At the turn of the last decade, Smith -- the middle-class only daughter of
a school teacher and an accountant -- was a sophomore at Hampton University
in Virginia when she became involved in a relationship with a man nine
years her senior. Jamaican-born Peter Hall turned out to be a drug dealer
who used young women as drug-carrying mules in a murderous East Coast crack
ring. But this information came gradually to Smith, as did her descent into
fear, as Hall became increasingly abusive.
A low-level participant in Hall's circle, Smith helped him in a number of
ways, bailing him out of jail and carrying money for him, and even keeping
a gun in her purse. And when push finally came to shove in the autumn of
'94, Smith -- reluctant to bargain information for a likely reduction in
her sentence -- wound up being charged with trafficking 255 kilograms of
crack cocaine. She never actually sold any drugs.
About the same time, Hall was murdered.
Drug law reform groups crowed yesterday that mandatory minimums and
sentencing guidelines are facing increasing scrutiny. Dorothy Gaines of
Mobile, Ala., a low-level drug offender carrying a weighty sentence of 19
years, was also granted clemency yesterday. The plights of Gaines and Smith
have been heavily publicized.
"Kemba Smith is not the drug kingpin type that Congress intended to target
when it passed the federal mandatory minimums," said Laura Sager, executive
director of Families Against Mandatory Minimums. "Like thousands of other
low-level drug offenders, she may have deserved some punishment but she
received a disproportionately harsh sentence for her role in the drug trade."
A judge who rejected one of Smith's appeals in October '99 wrote that her
prison sentence was "truly heavy" and represented one of the "unintended
consequences" of congressional legislation. He said he could do nothing,
but recommended that Smith apply for clemency.

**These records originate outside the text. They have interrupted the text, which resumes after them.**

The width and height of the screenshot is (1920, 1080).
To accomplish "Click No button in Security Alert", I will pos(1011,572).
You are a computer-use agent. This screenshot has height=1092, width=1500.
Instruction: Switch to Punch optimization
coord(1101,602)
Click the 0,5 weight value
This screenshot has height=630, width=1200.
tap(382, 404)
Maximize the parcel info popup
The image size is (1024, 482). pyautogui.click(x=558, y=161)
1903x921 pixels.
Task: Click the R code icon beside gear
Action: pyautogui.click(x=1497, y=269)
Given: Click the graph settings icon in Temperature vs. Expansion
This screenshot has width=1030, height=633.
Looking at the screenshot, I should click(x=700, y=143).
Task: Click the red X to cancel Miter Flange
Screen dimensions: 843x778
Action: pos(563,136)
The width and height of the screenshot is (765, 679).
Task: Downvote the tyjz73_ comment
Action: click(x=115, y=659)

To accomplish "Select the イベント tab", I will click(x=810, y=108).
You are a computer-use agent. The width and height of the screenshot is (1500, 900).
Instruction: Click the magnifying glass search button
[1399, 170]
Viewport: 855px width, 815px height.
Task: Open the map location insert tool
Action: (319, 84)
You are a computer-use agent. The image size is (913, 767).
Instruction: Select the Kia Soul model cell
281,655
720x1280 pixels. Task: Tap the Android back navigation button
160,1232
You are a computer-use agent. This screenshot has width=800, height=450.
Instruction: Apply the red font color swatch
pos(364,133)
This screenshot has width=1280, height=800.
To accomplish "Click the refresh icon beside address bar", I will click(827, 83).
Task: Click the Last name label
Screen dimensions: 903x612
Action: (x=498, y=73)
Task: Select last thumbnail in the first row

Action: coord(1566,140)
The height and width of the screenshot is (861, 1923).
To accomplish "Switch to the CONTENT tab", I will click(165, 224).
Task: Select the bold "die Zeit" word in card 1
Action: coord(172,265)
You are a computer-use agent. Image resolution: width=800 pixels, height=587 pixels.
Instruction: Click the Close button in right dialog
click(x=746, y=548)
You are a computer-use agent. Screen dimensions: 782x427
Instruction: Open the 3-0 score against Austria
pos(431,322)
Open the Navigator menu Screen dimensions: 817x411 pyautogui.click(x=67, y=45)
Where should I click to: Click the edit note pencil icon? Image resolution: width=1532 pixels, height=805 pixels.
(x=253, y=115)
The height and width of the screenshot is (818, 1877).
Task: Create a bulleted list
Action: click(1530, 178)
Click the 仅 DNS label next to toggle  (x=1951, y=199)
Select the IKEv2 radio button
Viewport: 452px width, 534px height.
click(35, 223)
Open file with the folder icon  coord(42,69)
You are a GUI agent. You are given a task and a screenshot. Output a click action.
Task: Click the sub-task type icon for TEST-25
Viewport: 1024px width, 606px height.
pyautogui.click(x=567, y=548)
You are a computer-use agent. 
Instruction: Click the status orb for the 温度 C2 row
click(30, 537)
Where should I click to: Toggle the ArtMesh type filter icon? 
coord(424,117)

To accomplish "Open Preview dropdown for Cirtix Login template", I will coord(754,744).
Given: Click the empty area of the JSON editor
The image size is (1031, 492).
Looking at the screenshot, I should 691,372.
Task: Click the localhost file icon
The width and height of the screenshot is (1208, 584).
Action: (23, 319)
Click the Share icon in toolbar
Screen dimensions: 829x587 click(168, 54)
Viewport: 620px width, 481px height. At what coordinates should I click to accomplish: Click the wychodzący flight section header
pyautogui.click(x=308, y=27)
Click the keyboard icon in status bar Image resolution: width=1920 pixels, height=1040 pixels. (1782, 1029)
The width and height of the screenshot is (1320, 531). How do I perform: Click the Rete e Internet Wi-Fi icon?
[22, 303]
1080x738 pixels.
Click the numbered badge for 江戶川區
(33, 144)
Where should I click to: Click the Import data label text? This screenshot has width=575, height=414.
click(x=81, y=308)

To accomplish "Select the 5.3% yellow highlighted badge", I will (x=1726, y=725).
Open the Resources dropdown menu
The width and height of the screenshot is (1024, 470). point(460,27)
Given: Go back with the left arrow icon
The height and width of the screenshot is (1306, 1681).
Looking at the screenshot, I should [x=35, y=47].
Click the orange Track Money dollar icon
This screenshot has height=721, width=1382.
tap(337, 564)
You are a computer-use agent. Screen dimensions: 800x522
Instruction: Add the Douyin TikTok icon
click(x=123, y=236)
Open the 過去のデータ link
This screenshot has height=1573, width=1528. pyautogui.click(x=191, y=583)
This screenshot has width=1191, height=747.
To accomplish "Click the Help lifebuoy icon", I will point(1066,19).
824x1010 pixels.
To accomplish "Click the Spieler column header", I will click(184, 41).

Yesterday, that advice bore fruit. Now, Smith starts the long process of
becoming free.
"They've got a lot of rebuilding to do," said veteran journalist Reginald
Stuart, who broke Smith's story for the now-defunct Emerge magazine in 1996
and has stayed close to the Smiths. "I will visit sometime soon and meet
the Smith family -- because I met Kemba Smith and I met her parents, but I
never met the Smith family."
Citing their need for privacy, a spokeswoman for Smith said she and her
family would not be speaking to the media. But in her statement, she said,
"Since I was incarcerated in September, 1994 . . . I have dreamed of the
opportunity to be an everyday parent."
Now that begins.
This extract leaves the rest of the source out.